|Carrying the Fire

“I know that I would be a liar or a fool if I said that I have the best of the three Apollo 11 seats, but I can say with truth and equanimity that I am perfectly satisfied with the one I have”

 

Michael Collins

Apr, 2021 | Saṃskṛti

Whilst everyone remembers Neil Armstrong and Buzz Aldrin, many struggle to recollect the name of the third member of the Apollo 11 crew; Michael Collins. However whilst Armstrong and Aldrin were the first men on the moon, Collins was the first human to know true solitude. As the mission log states “Not since Adam has any human known such solitude as Mike Collins”.

He was alone in the command module (Columbia) for 21 hours, whilst his companions were exploring the moon in the lunar module (Eagle). Each time Columbia circled the ‘dark’ side of the moon, he would loose radio contact with mission control in Houston, Texas as well as his two companions on the moon. “I am alone now, truly alone. And absolutely isolated from any known life. I am it.

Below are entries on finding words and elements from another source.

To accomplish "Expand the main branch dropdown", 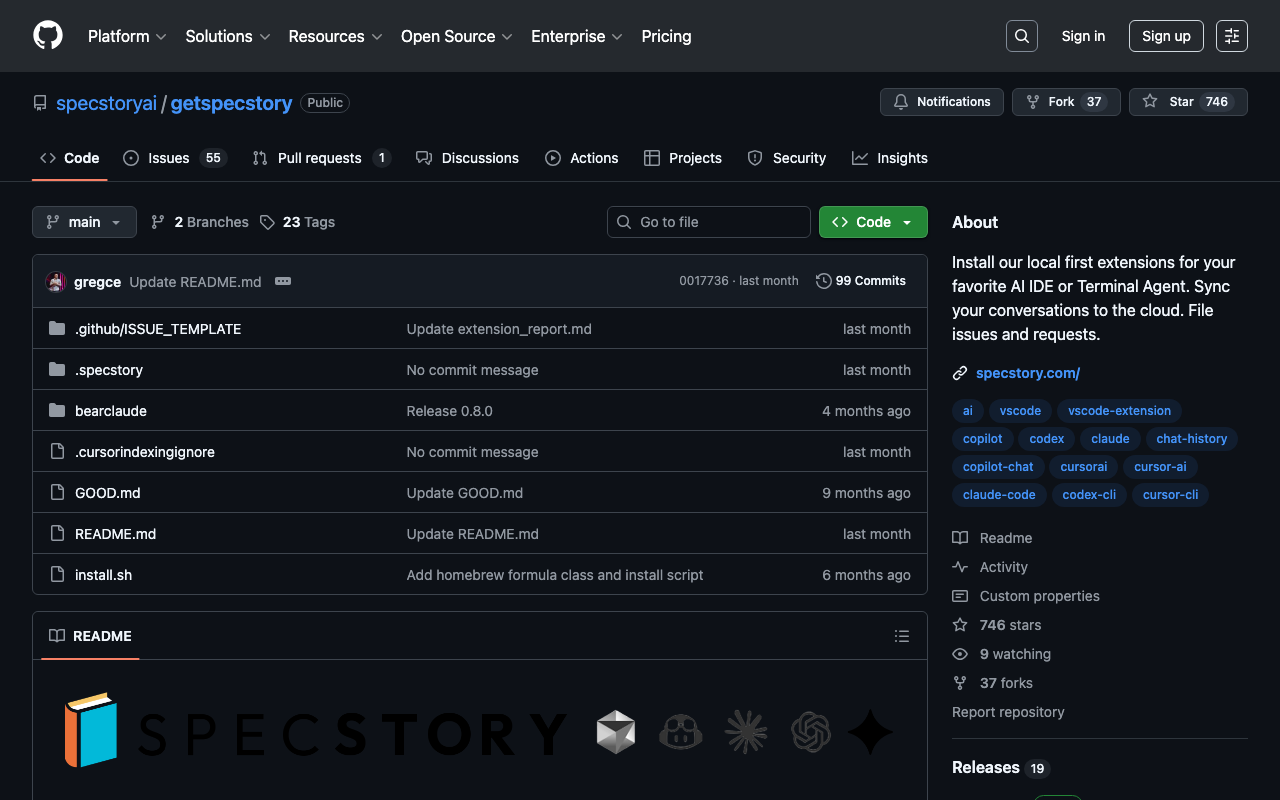I will pos(84,222).
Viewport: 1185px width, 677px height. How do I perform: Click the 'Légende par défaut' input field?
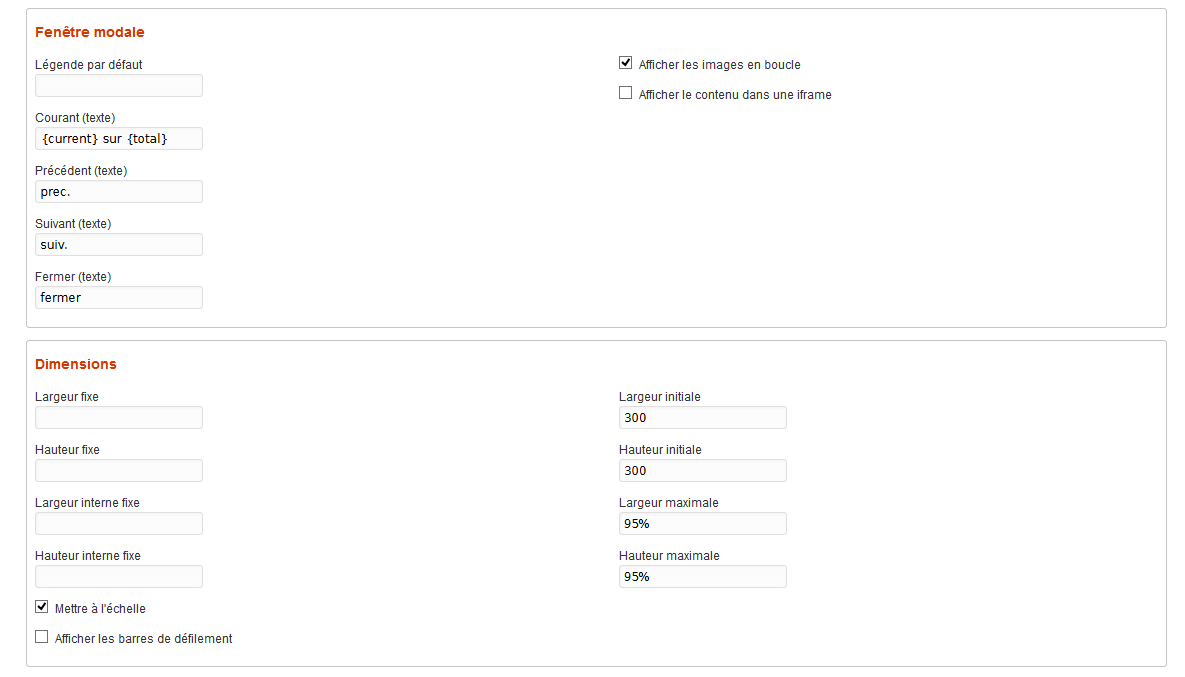pos(119,86)
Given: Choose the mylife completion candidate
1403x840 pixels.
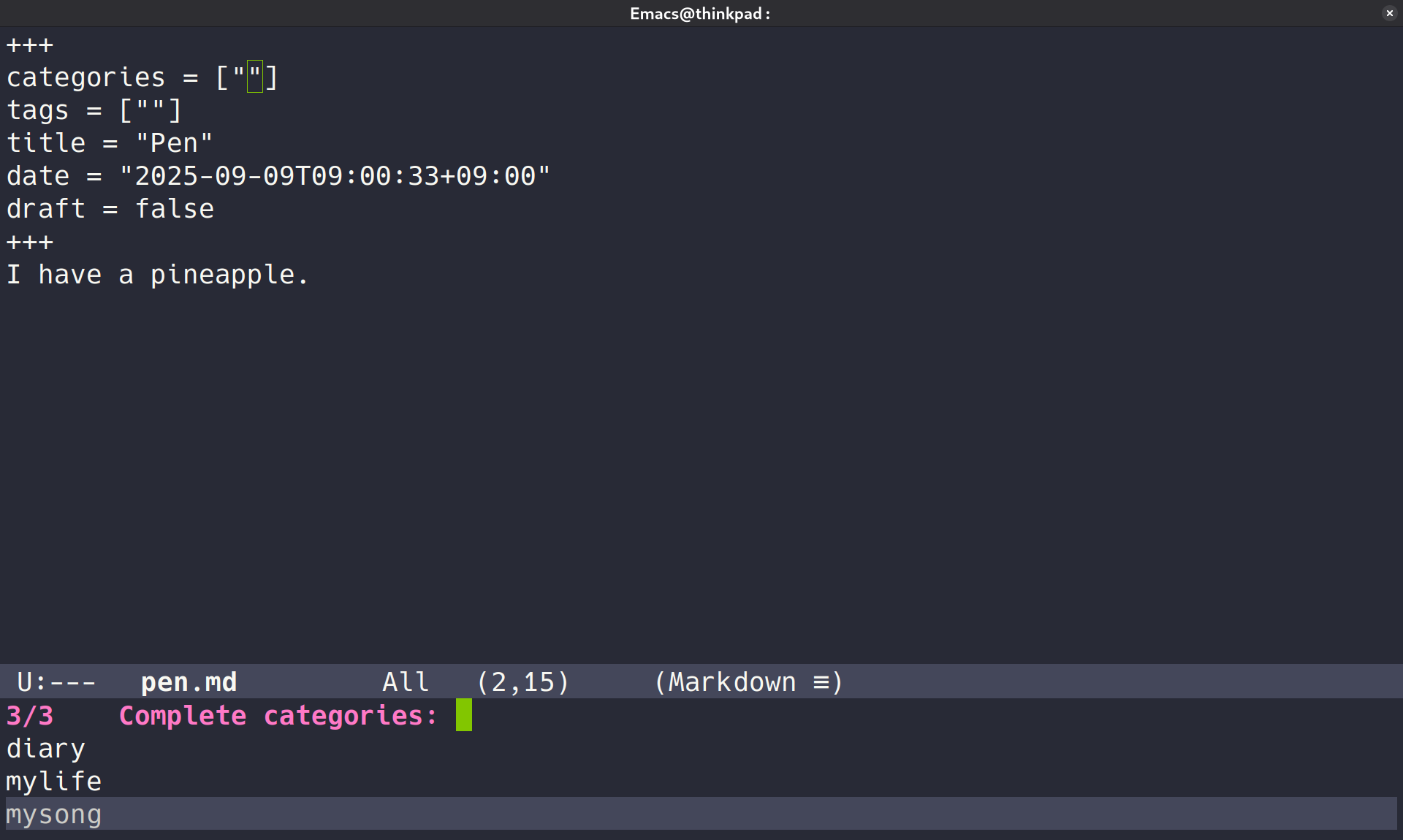Looking at the screenshot, I should (x=54, y=781).
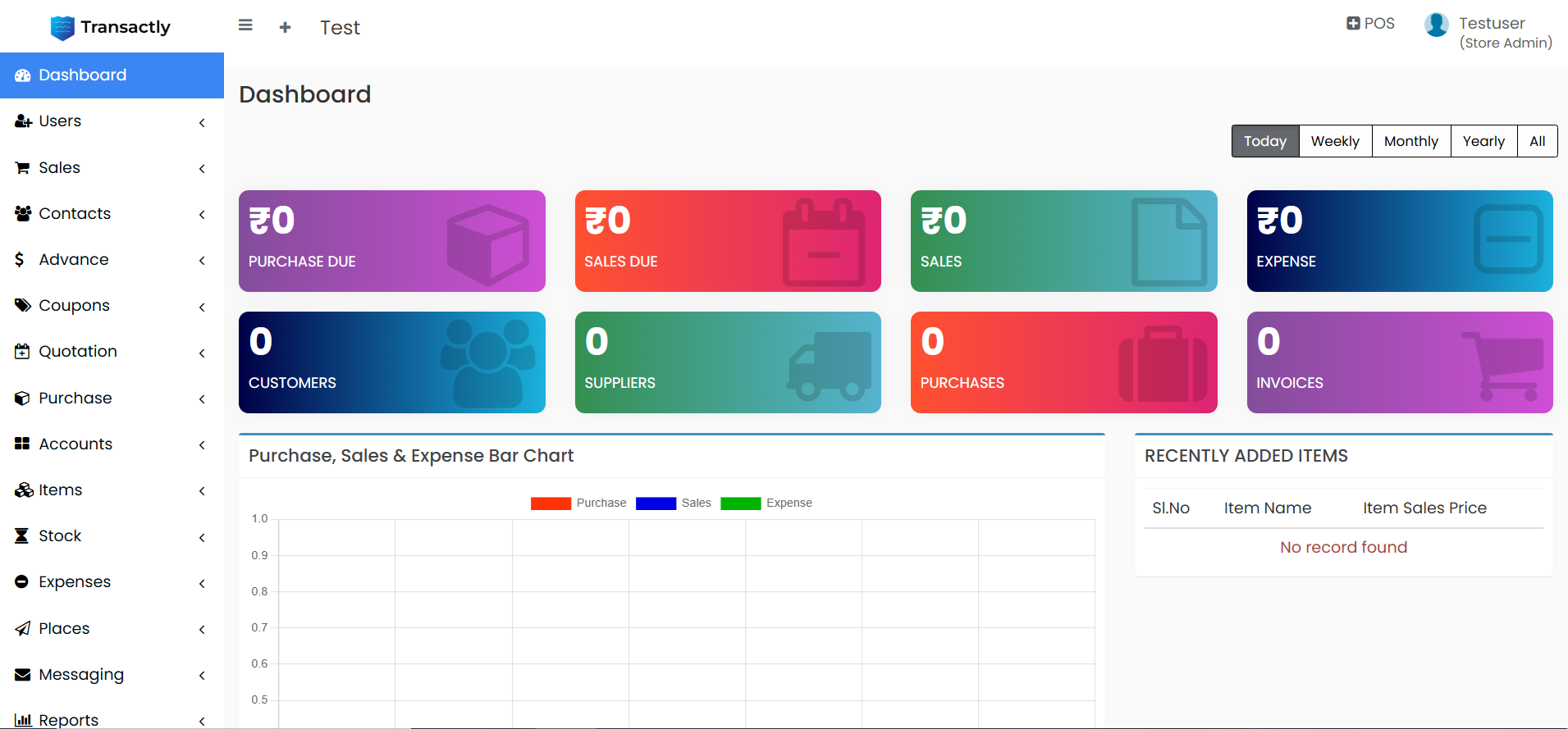
Task: Open the Dashboard sidebar link
Action: [x=112, y=75]
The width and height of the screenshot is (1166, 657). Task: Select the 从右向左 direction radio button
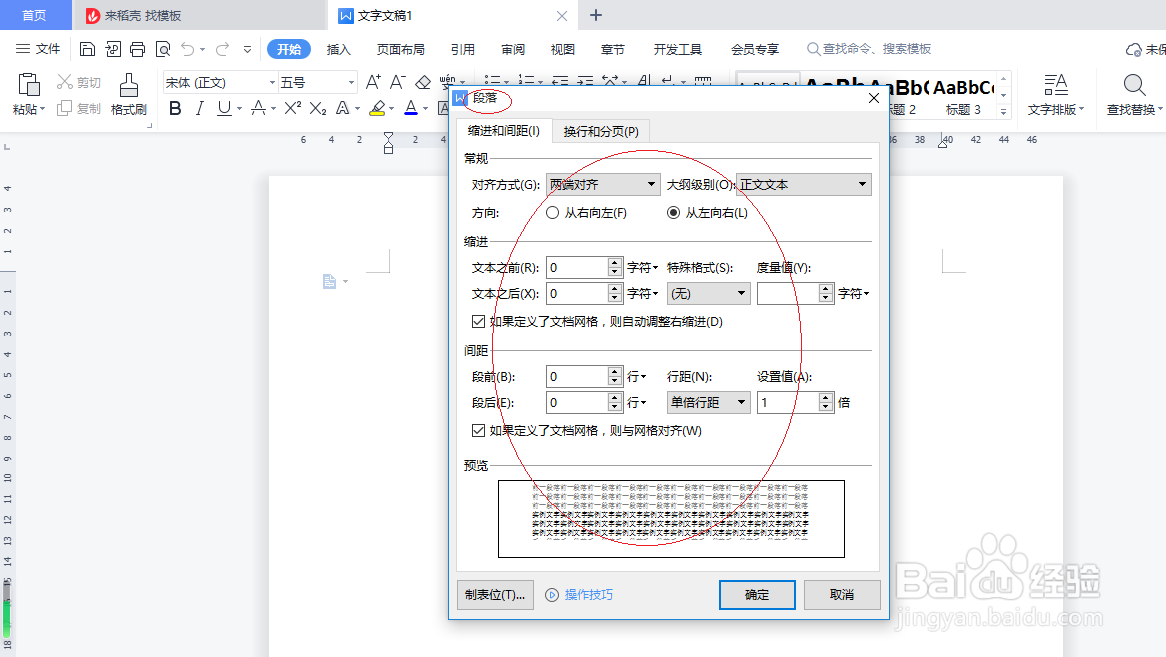pos(552,213)
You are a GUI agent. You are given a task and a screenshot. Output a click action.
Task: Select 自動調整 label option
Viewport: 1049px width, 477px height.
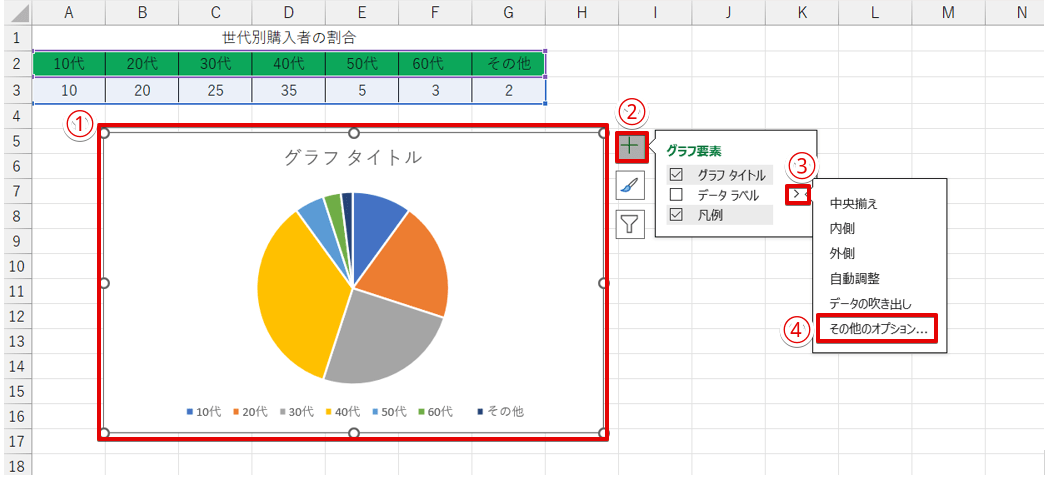point(854,279)
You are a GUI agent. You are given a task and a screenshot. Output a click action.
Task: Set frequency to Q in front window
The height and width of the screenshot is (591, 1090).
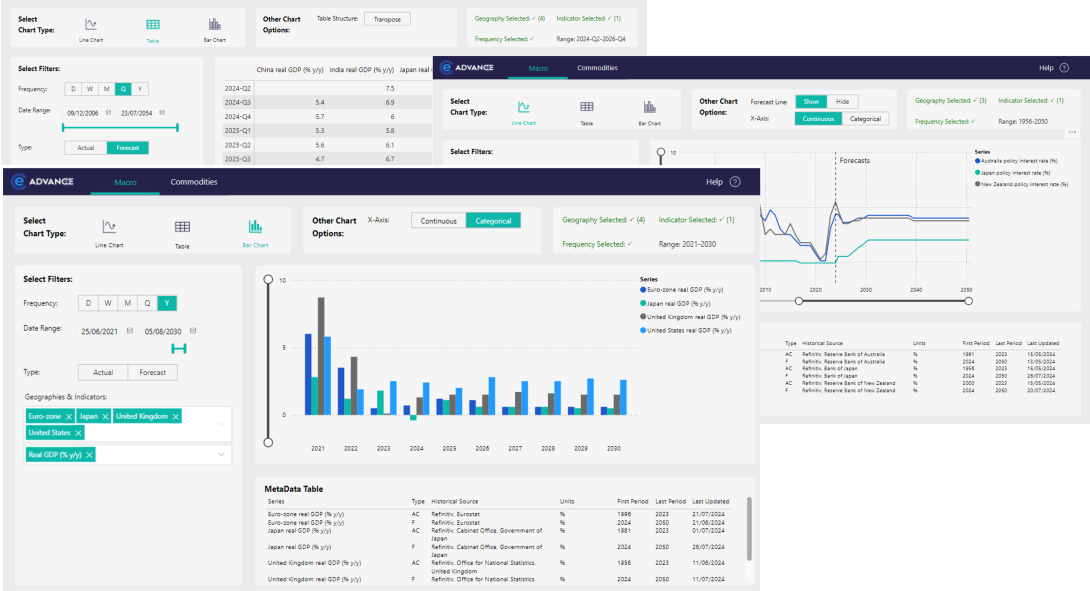147,303
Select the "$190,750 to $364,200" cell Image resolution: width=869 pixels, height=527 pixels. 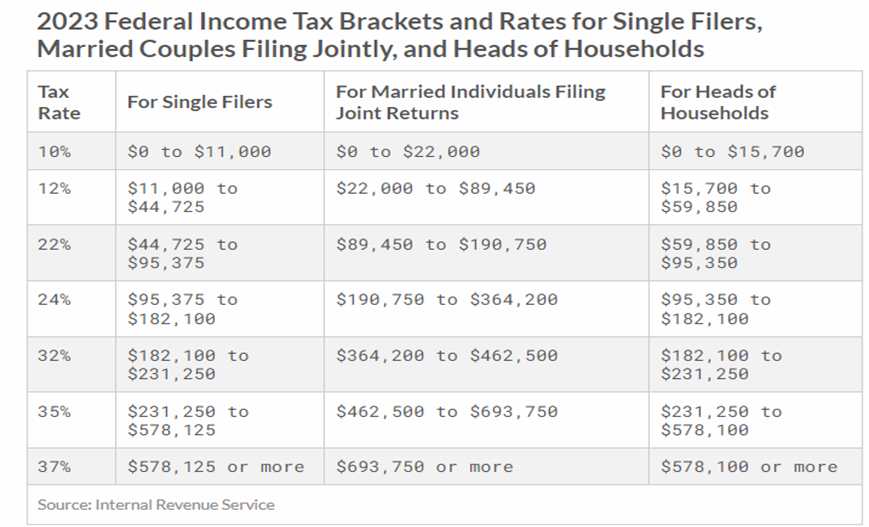click(x=446, y=299)
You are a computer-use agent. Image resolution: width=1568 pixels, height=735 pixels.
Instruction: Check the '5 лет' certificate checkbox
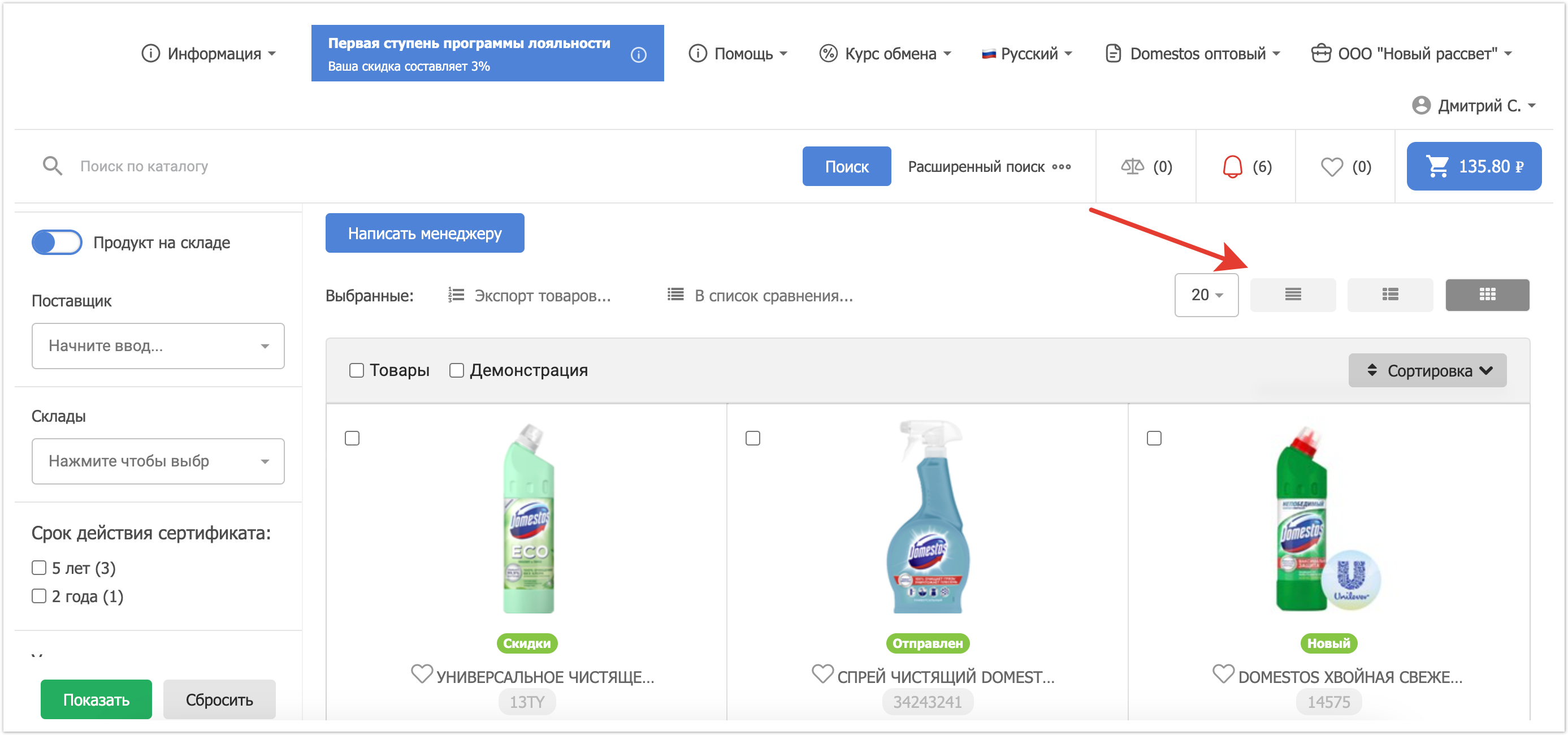coord(39,568)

If a count were taken, the score would be three billion plus two over on the other side of the moon, and one plus God only knows what on this side,” he wrote of the experience in his 1974 autobiography ‘Carrying the Fire‘.

Michael Collins passed away this Wednesday aged 90 after succumbing to cancer. Buzz Aldrin, the last remaining member of the Apollo 11 crew,  tweeted:

Within his reflections he wrote; “I really believe that if the political leaders of the world could see their planet from a distance of, let’s say 100,000 miles, their outlook would be fundamentally changed. The all-important border would be invisible, that noisy argument suddenly silenced. The tiny globe would continue to turn, serenely ignoring its subdivisions, presenting a unified facade that would cry out for unified understanding, for homogeneous treatment. The earth must become as it appears: blue and white, not capitalist or communist; blue and white, not rich or poor; blue and white, not envious or envied.

For me this idealist view he expressed in his solitude is very much relevant today and must still be our ambition. To dismantle divisions and seek unity across our home in the universe. Rest in peace.